Activity: Could you state how many lines of the material hold "agent"? Include nothing beyond the number.

Provided material:
--------------------------------
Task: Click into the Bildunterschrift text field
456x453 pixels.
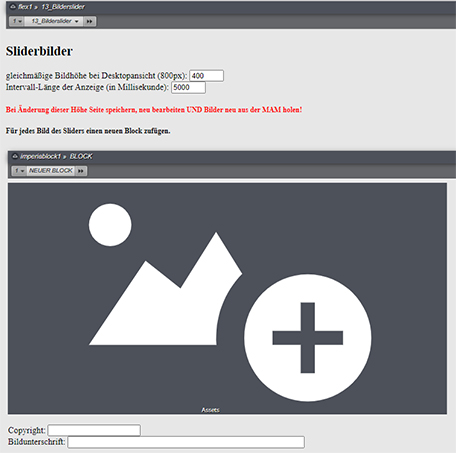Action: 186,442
--------------------------------
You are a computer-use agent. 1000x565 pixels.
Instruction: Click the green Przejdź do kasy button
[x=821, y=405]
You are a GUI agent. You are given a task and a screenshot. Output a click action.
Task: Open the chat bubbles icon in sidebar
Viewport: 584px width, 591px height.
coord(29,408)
--------------------------------
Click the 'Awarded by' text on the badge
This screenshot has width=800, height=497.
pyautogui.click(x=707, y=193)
--------------------------------
Exercise result: 2